[08:04:24] <_joe_>	 btullis: is it possible that the high rate of memcached errors from the dumps jobs is related to your change
[08:07:27] <_joe_>	 the timing seems suspiciously similar https://logstash.wikimedia.org/goto/2a745ba1802ed97e53c76349982b519a
[08:07:44] <btullis>	 _joe_: I doubt that it's related to yesterday's change. That was only flink related. I can't immediately think why it would have started.
[08:08:34] <_joe_>	 btullis: in any case, it seems to be a consistent problem for dumps since yesterday at 13:00Z
[08:09:29] <btullis>	 Yep, I will check it out with high priority. 
[08:11:00] <_joe_>	 and yes I also don't see how your change could cause this, tbh
[08:14:16] <btullis>	 but it's definitely in our wheelhouse, as the saying goes. 
[09:04:23] <btullis>	 I still have no idea why they suddenly started, but we now have lots of failed requests to memcached on 127.0.0.1:11213 - e.g. https://logstash.wikimedia.org/goto/d6588eb85ff96a5e9724b530a14ba9b0
[09:05:08] <btullis>	 We don't run an mcrouter container in our mediawiki pods and we never have. But perhaps we should.
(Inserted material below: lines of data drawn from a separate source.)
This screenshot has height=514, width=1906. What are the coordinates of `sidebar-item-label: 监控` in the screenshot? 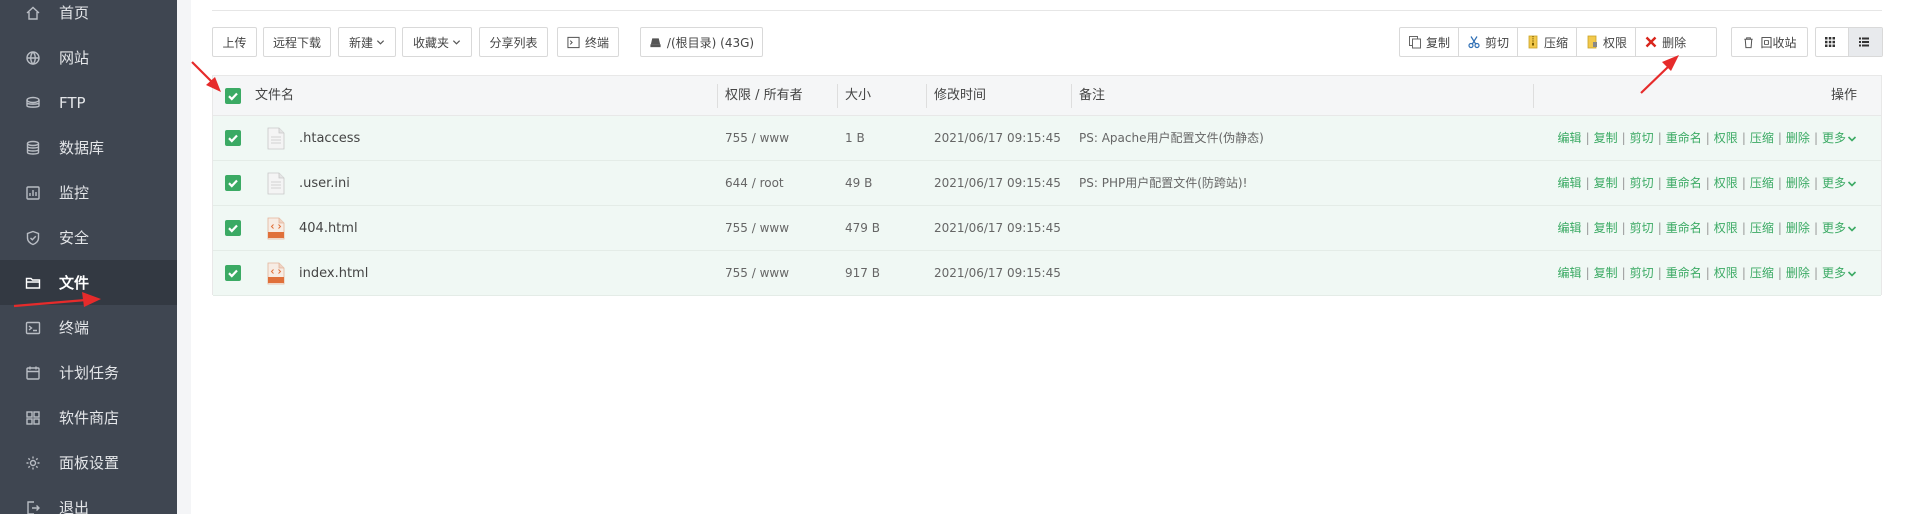 It's located at (74, 193).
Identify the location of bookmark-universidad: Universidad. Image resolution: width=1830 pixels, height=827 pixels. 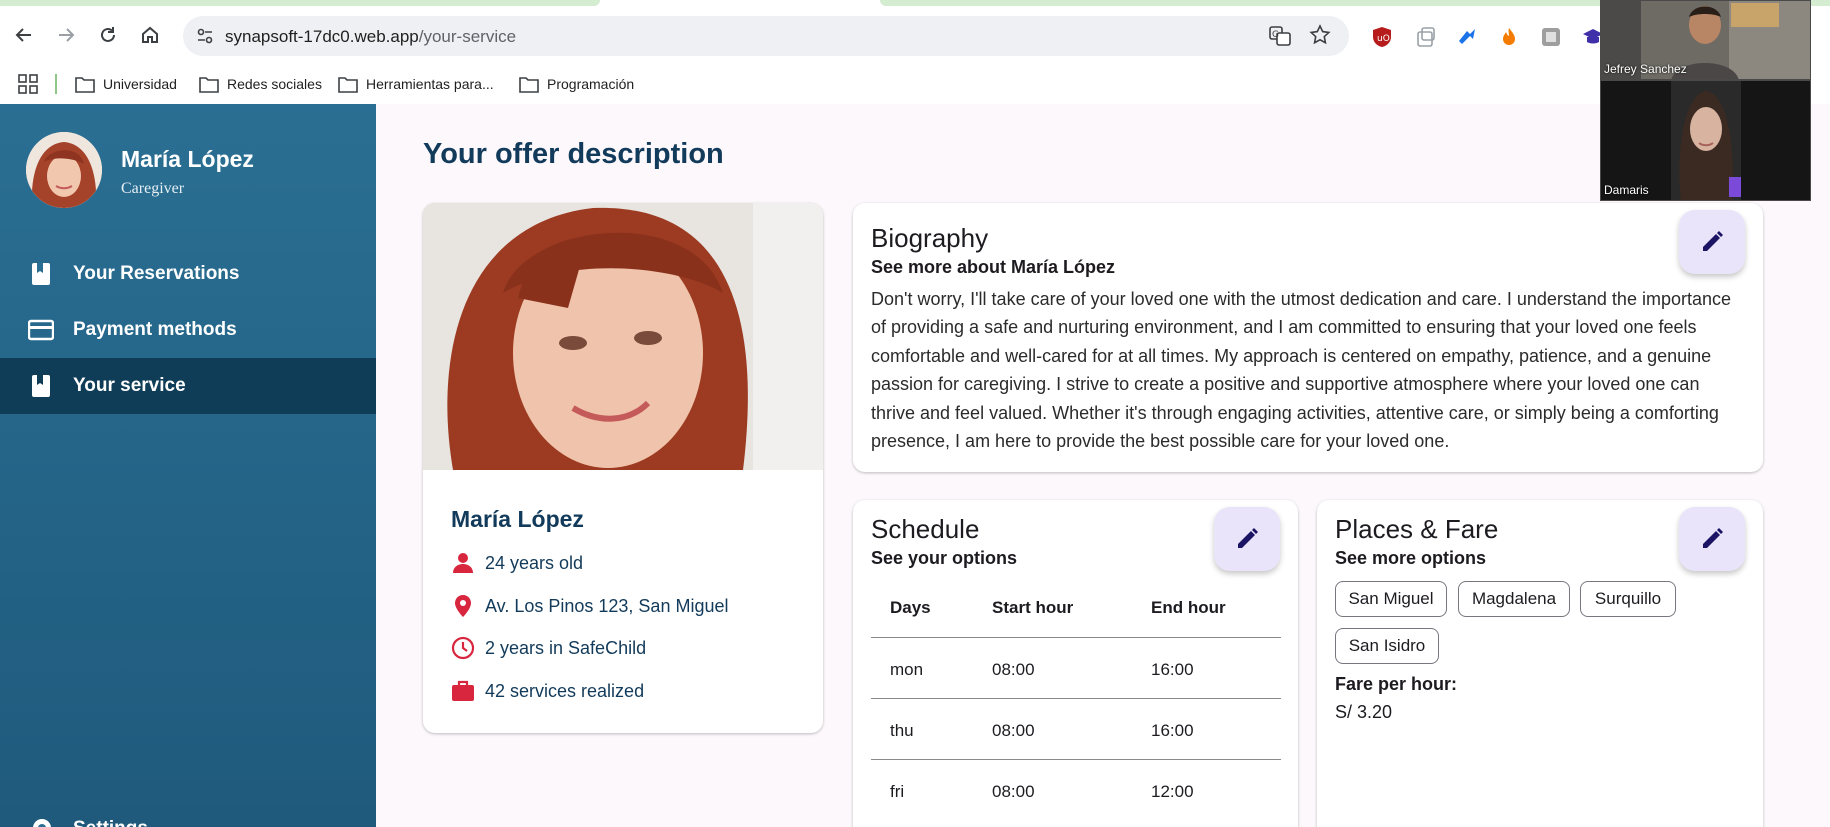
(126, 84).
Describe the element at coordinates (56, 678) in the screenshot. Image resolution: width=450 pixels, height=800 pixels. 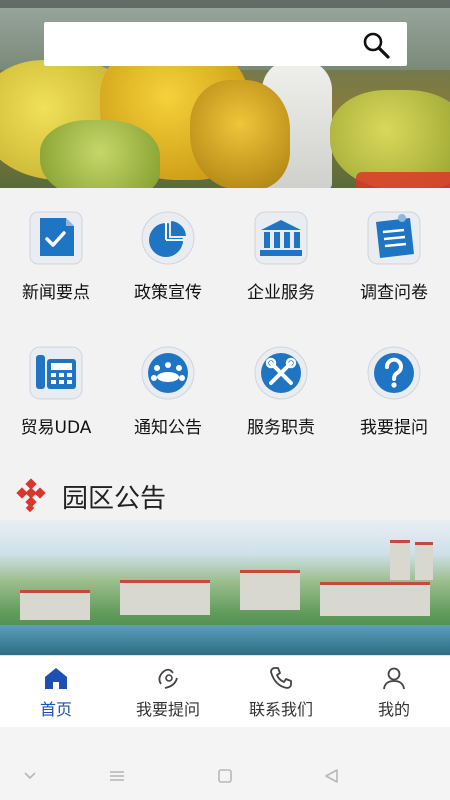
I see `home-icon` at that location.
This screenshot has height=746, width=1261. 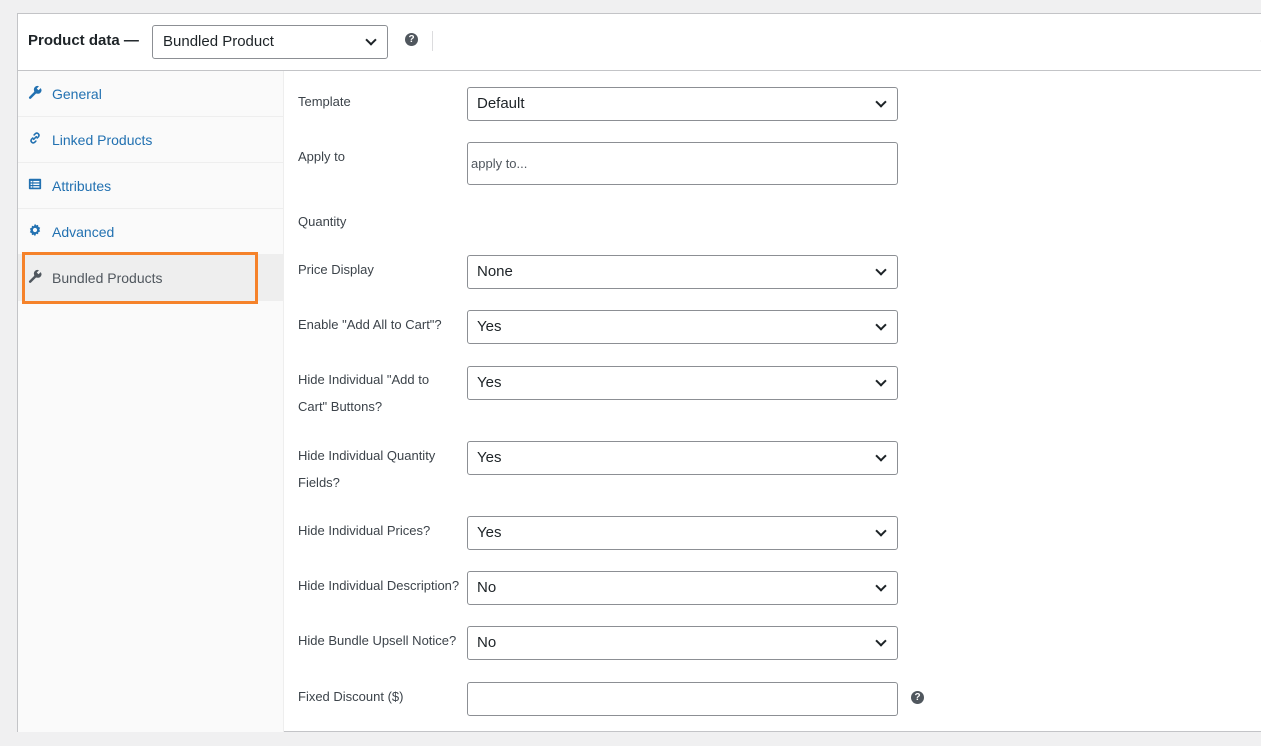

[09:10:38] <btullis>	 https://github.com/wikimedia/operations-deployment-charts/blob/master/helmfile.d/dse-k8s-services/mediawiki-dumps-legacy/values.yaml#L199
[10:22:31] <_joe_>	 or run them as daemonsets, yes
[10:31:01] <btullis>	 Thanks. Can we silence or filter out these alerts while we work on this? I'm still unclear on why they suddenly started, seeing as we have been running these dumps for ~ 3 months now. They have been working fine without a connection to memcached, so I would like to understand the benefit of adding mcrouter to the setup, other than reducing the noisy errors. 
[14:16:10] <swfrench-wmf>	 thanks for looking into this, btullis. indeed, if these have been running all along, then it's puzzling as to why we're only seeing the errors now / so suddenly.
[14:16:10] <swfrench-wmf>	 I believe the only way to suppress the errors in the alert would be to update the expression to exclude dumps temporarily. is there a task I can reference in a TODO adjacent to where I would do that? (in which case, I can do so)
[14:16:10] <swfrench-wmf>	 although, oddly, it looks like this stopped around 9:20 UTC today?
[14:21:21] <cdanis>	 swfrench-wmf: hmm.. might it have to do with per-wiki configs?
[14:24:22] <swfrench-wmf>	 could very well be, yeah - I would say that my knowledge of "how dumps works, including what wikis are processed when and on what schedule" is near zero :)
[14:42:33] <btullis>	 It seemed to be affecting only wikidatawiki and commonswiki, but we also got some similar alerts from the wikibase dumps.
[14:45:20] <btullis>	 swfrench-wmf: If you have a patch, you could attach it to this task: T352650 - or if you wanted to make a new task for handling itm then you could add that as a parent.
[14:45:21] <stashbot>	 T352650: WE 5.4 KR - Hypothesis 5.4.4 - Q3 FY24/25 - Migrate current-generation dumps to run on kubernetes - https://phabricator.wikimedia.org/T352650
[14:47:19] <btullis>	 There is some background information on how dumps works now, here: https://wikitech.wikimedia.org/wiki/Dumps/Airflow 
[14:47:50] <btullis>	 I could also give an overview in an SRE staff meeting some time, if that would help.
[14:52:42] <swfrench-wmf>	 thanks, btullis!